**Work to complete:** Retype the records word for word. Skip every image.

====

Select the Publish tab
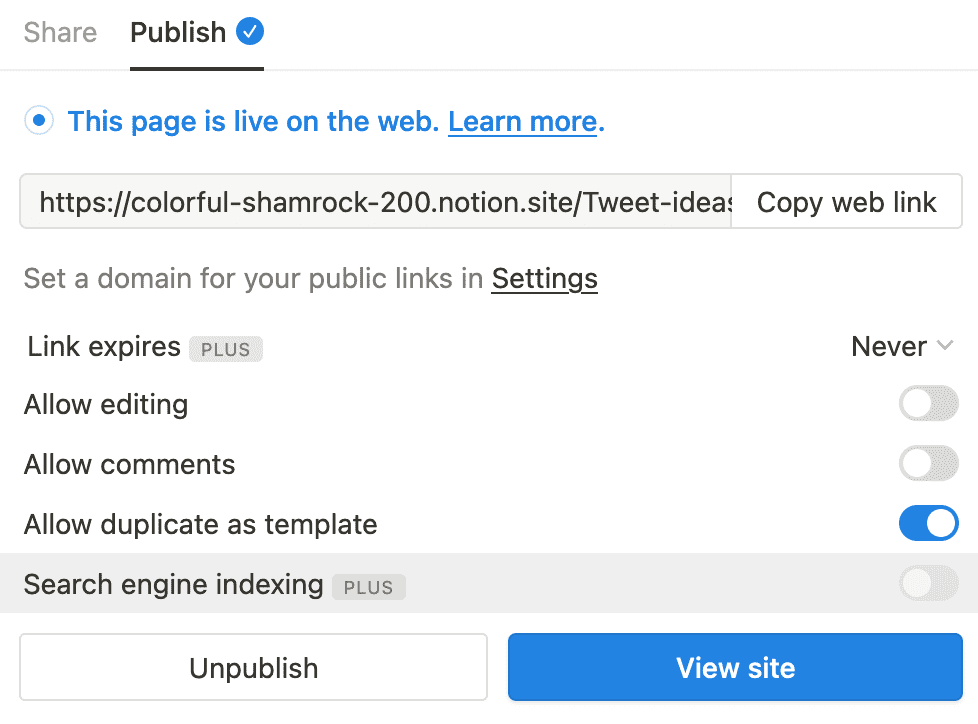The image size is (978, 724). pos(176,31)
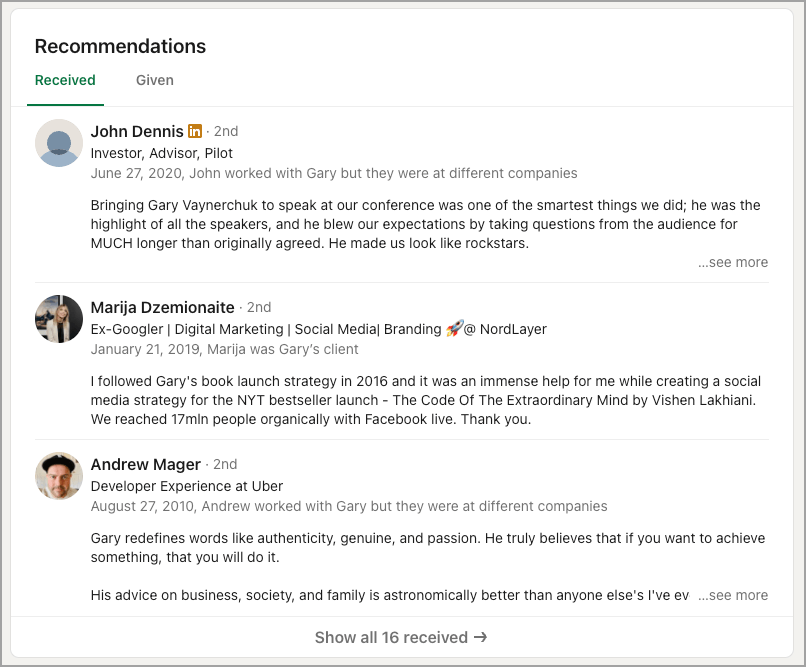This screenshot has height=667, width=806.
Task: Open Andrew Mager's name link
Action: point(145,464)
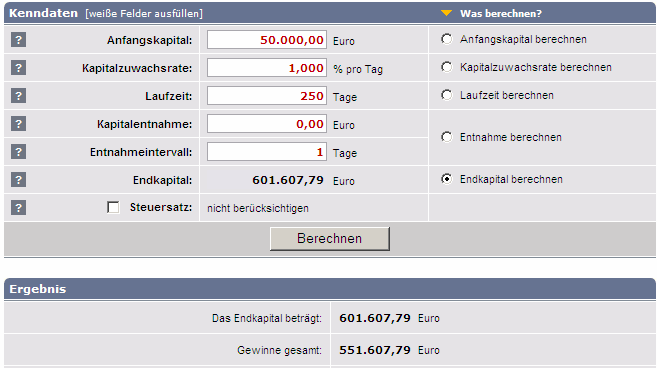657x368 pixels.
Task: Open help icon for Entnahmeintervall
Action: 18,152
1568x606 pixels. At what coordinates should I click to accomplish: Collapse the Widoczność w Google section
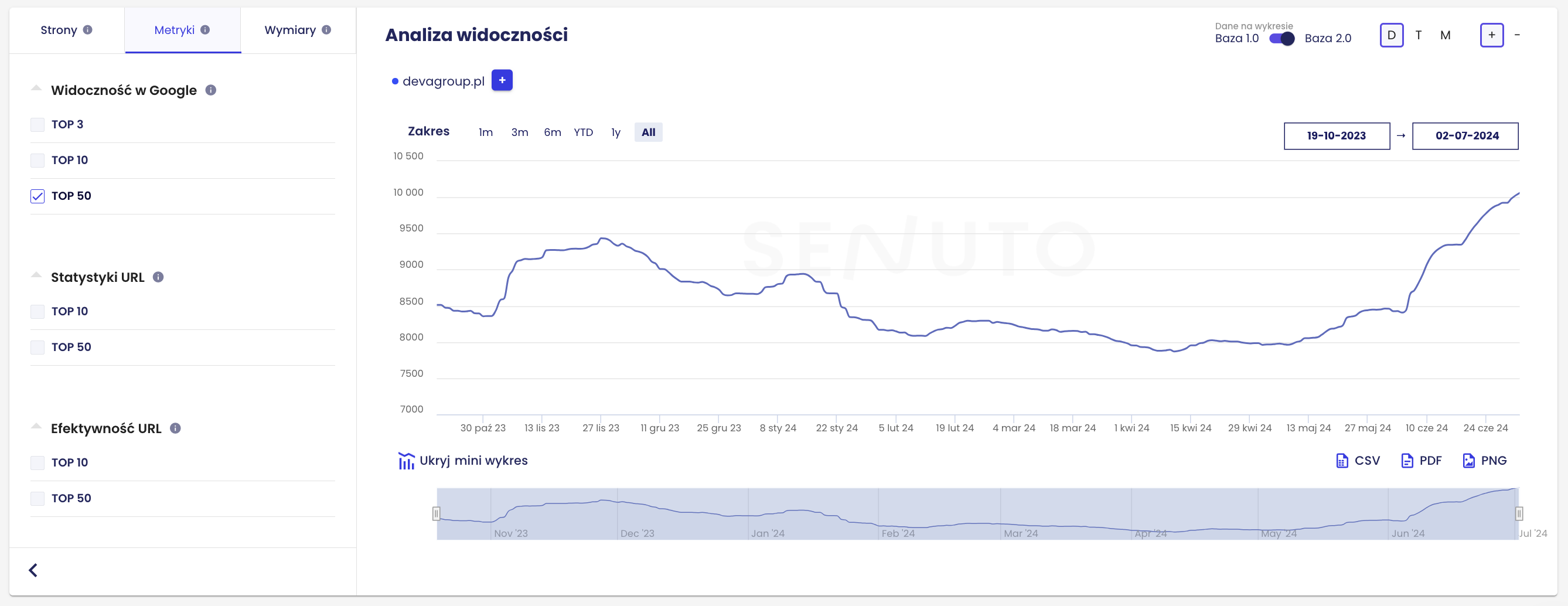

====

**Task result:**
Select the Publish tab
The image size is (978, 724). pos(176,31)
This screenshot has height=667, width=806.
Task: Open Andrew Mager's name link
Action: point(145,464)
657x368 pixels.
Task: Open help icon for Entnahmeintervall
Action: 18,152
1568x606 pixels. At what coordinates should I click to accomplish: Collapse the Widoczność w Google section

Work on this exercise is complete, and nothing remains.